Georgina Woodhouse, a celebrated gardener and author, visits the prison garden and gives it a good review. She recruits the prisoners for work release, gardening at an estate. While on the job, Colin falls in love with Georgina's daughter, Primrose. Despite opposition from its Board, Georgina arranges for the Edgefield gardeners to compete in the Hampton Court Flower Show.

Unfortunately, the estate is robbed of a priceless tapestry and the police suspect that at least one of the prisoners is responsible. The team's invitation to compete at Hampton Court is canceled. Tony, the prime suspect, runs away.

Colin tells the parole board that gardening has helped rehabilitate him, and he's approved for release. Before leaving, Colin eventually tells Fergus how, when he was 18, he beat his younger brother to death in a blind rage for having an affair with the girl he was about to marry.

Upon his release, Colin moves into a spare room on the Woodhouse property. He and Primrose make their romantic relationship official. This upsets Georgina, who worries for Primrose's safety.

It's discovered that none of the prisoners were responsible for the estate's robbery, and hence, they can once again compete at the flower show. During a visit, Jimmy and Raw inform Colin that Fergus's health is failing. Colin, wanting to join his team in the competition, breaks into a flower shop, steals a bunch of yellow roses that he delivers to Primrose's doorstep to tell her that their relationship must end and is sent back to Edgefield.

The visiting Home Secretary tells the gardeners to create a desert-like rock garden for the Show that would be metaphorical of imprisonment, much to Colin's annoyance.
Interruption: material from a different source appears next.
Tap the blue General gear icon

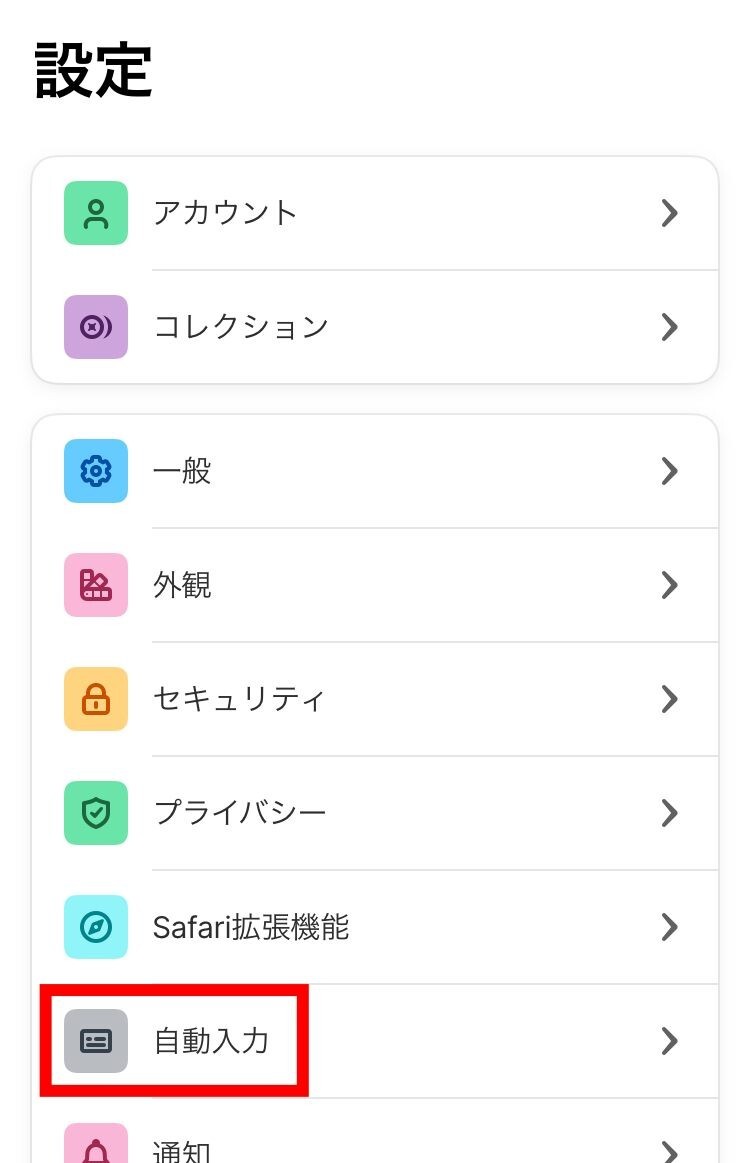pos(96,471)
The group gets to work but Fergus passes away, Colin burns down the rock garden under the cover of night. This allows the Edgefield prisoners to create a new, lush garden from scratch.

At Hampton Court, Colin scatters Fergus's ashes in the garden that Edgefield has submitted for competition. Georgina arranges an encounter between Primrose and Colin, who reconcile over his breaking parole. He asks if she'll wait for him until he's released the following spring, to which she agrees.
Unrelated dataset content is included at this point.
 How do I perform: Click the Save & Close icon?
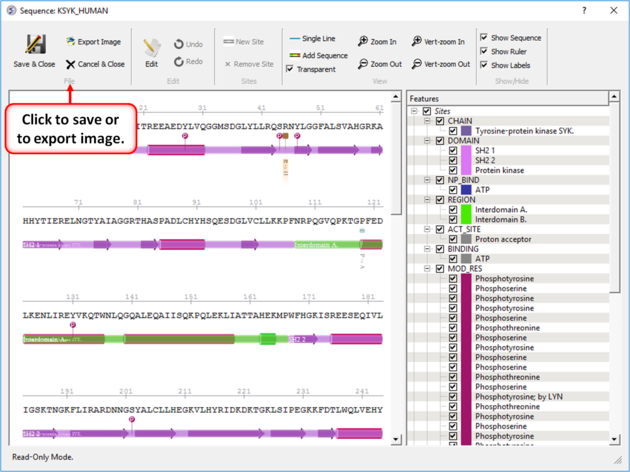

The Edgefield garden creates a stir yet fails to place in competition, but Gov. Hodge tells the prisoners that he's incredibly proud of their efforts. Before the event is over, though, they are convoked by H.M. Queen Elizabeth II, the Show's Patron: she wants a private meeting with Colin, Raw, and Jimmy because she feels, unofficially, that they were robbed at judging. An epilogue reveals the Edgefield prisoners went on to win the most prestigious gardening awards for their future gardens.

==Cast==
- Clive Owen – Colin Briggs
- Helen Mirren – Georgina Woodhouse
- Natasha Little – Primrose Woodhouse
- David Kelly – Fergus Wilks
- Warren Clarke – Gov. Hodge
- Danny Dyer – Tony
- Adam Fogerty – Raw
- Paterson Joseph – Jimmy
- Lucy Punch – Holly
- David Lyon – Home Secretary

== Production ==
The film was shot in Britain in five weeks on a budget of £2 million, with the help of the Royal Horticultural Society and English garden designer Rosemary Verey.

==Reception==
The film received mixed-to-negative reviews. Roger Ebert gave it two out of four stars, calling the film "twee," and "amusing enough," though he felt that people should wait to watch Greengfingers on cable television.
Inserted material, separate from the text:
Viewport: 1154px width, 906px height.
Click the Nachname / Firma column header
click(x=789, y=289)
Peter Bradshaw of The Guardian similarly wrote that the film was "An amiable, fairly unexceptionable, and very English little film, though written and directed by the American Joel Hershman..." and declared it "slightly racy but pretty unexciting."

Dave Kehr of The New York Times criticized the film for "[striving] to be an adorable Anglo-Irish comedy," and coming across "as synthetic as a rubber rose." He also felt protagonist Colin's development into an avid gardener was rushed.

The Miami Herald's critic Connie Ogle was more positive, categorizing the film as "Britquirk, films about odd, good-hearted, thick-accented underdogs." Ogle wrote that the film was "pleasant, mildly uplifting entertainment," and "Greenfingers combats its inherent corniness with doses of wry humor."

== Other versions ==
A Japanese version headed by Japanese group Arashi member Masaki Aiba was held on stage in Tokyo in 2009.